Evening in the Field

Dear Friends,

There is a heavy sorrow resting in the consciousness of our community this week. We’ll evening into Shabbat with the pain of the loss, violence and hate of the attack in Pittsburgh, and in Kentucky. And on the horizon lies an election under the government of an evil tyrant who is ruining humanity in fear and hate.

It’s fitting then that we might be experiencing moments of fear. The attack in Pittsburgh is a trigger for the psyche of Jewish consciousness. The collective consciousness of the tribe has experienced so much hate and violence throughout the course of history, such that any event of anti-semitism and violence is also a reminder of the pogroms, the inquisitions, the holocaust, our people faced. A large part of the collective psyche is so traumatized by old wounds, it appreciates these modern tragedies, because they substantiate the vision for segregated societies.

In the Kabbalistic tradition, which really is a discipline of psychological map-making, Isaac is the ancestor associated with fear because of the role he plays at the Binding of Isaac. Imagine the fear of a child tied atop an altar, facing death in the face of his father. Imagine the trauma that would be sown into his life, and the life of his children. Imagine all the Jewish parents and children who were killed in acts of anti-semitism, and the trauma passed into generations.

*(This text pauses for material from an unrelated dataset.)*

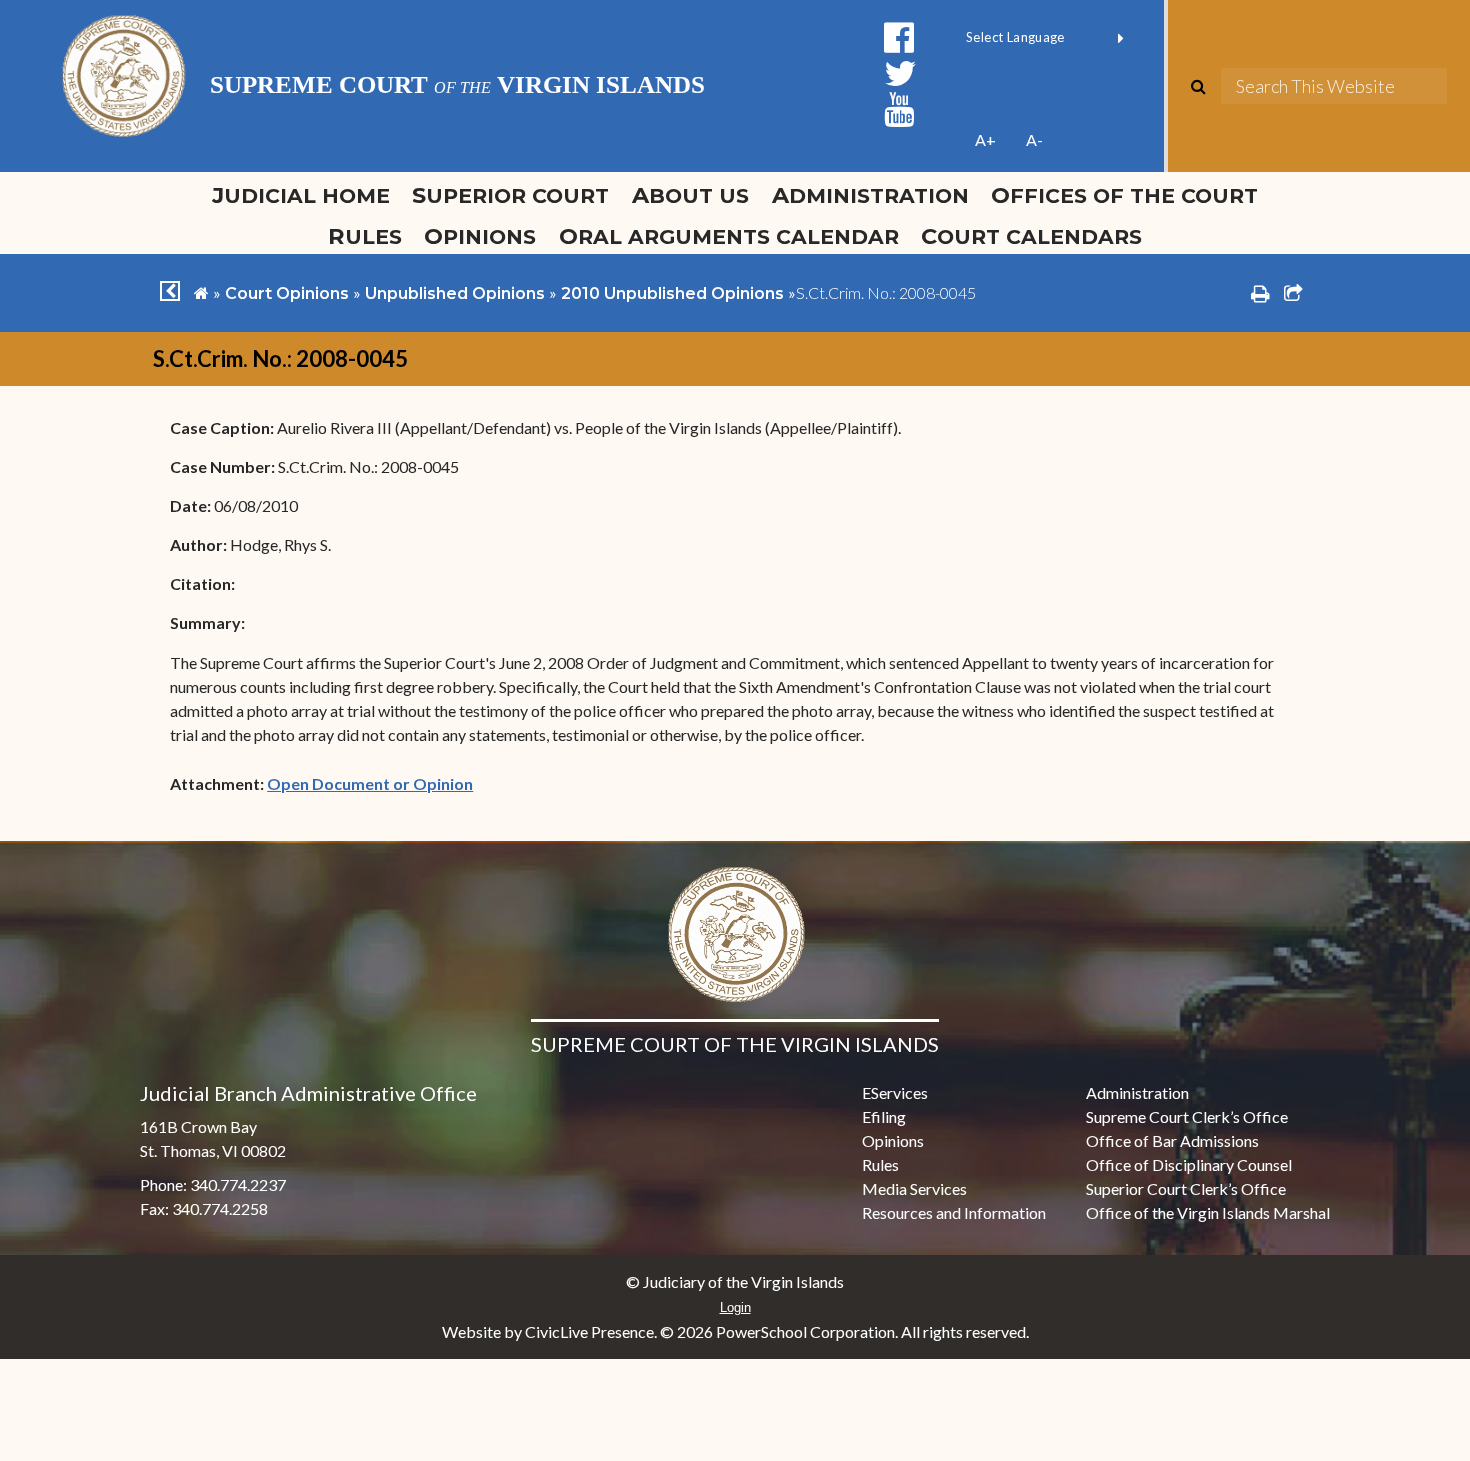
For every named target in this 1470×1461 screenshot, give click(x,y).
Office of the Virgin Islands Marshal (1208, 1212)
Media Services (914, 1188)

We are living in a new age though. Our culture’s tolerance for hate and discrimination of any kind is crumbling; a renaissance of compassion is coming. The circle of concern will include every human being, and our generation will fight to tear down the structural injustices that oppress minorities of any kind.

Part of that work will include healing the traumas of the past, the sins of our ancestors, the consciousness of a humanity that has seen slavery and holocaust. How do we heal? How do we allow fear to assume its rightful, but limited place in the psyche?

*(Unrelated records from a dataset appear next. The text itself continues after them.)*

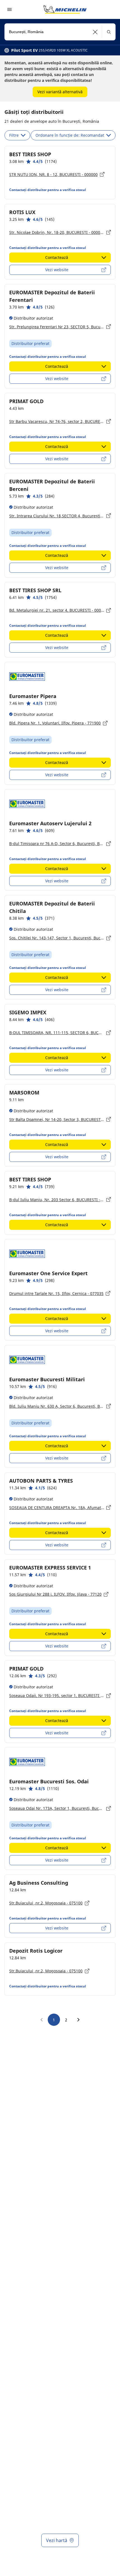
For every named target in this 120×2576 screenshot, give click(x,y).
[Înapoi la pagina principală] (65, 9)
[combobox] (60, 31)
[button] (95, 32)
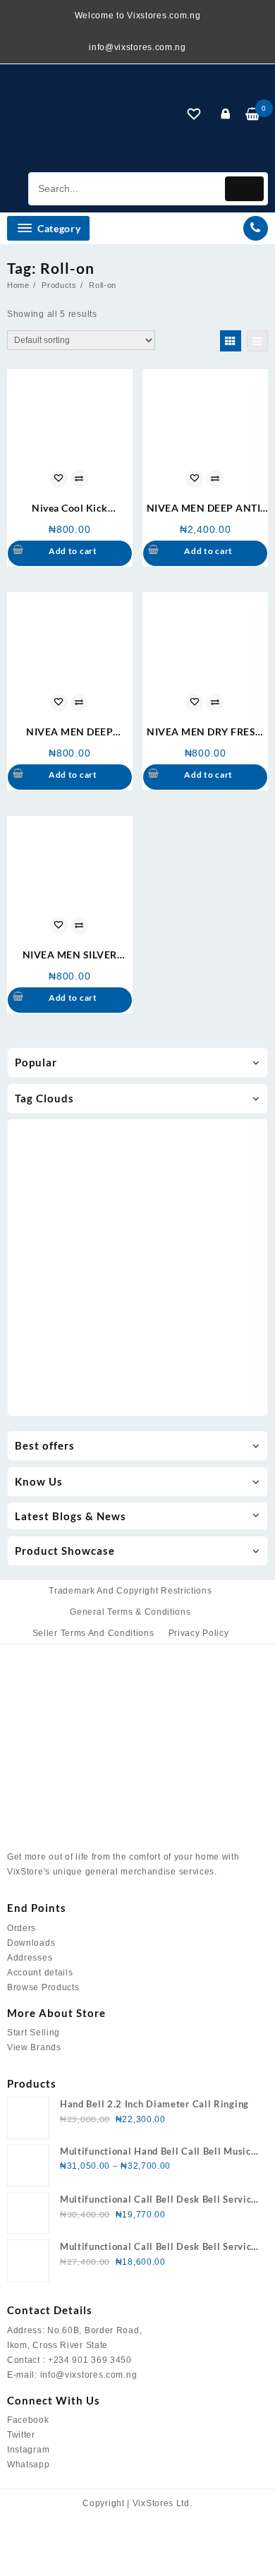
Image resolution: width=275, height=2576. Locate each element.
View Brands (34, 2047)
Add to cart (73, 551)
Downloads (31, 1943)
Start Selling (33, 2033)
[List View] (257, 340)
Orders (21, 1928)
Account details (40, 1973)
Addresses (29, 1958)
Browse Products (43, 1987)
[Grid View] (230, 340)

In the story, Isaac went out to evening in the field before dark, and he lifted his eyes over the desert. He saw the well of a vision of life. That’s the name of Isaac’s well, a vision of life. That kind of gazing, at a horizon, into self, you can call it meditation, contemplation, prayer, or just being in nature. It heals because the peace that permeates in those states, allows the psyche to reconstitute its wholeness. Peace, wholeness, blessing. He is always in the field at evening, praying, whole-ing, waiting, for the beloved who arrives at twilight.

We are to go and find wholeness each in our own ways -- ten thousand ways to kneel and kiss the ground. With an oud, with a pen, with a fishing rod, a bowling ball or a baking pin. We are to go and evening in the fields of the city, from there, we look up.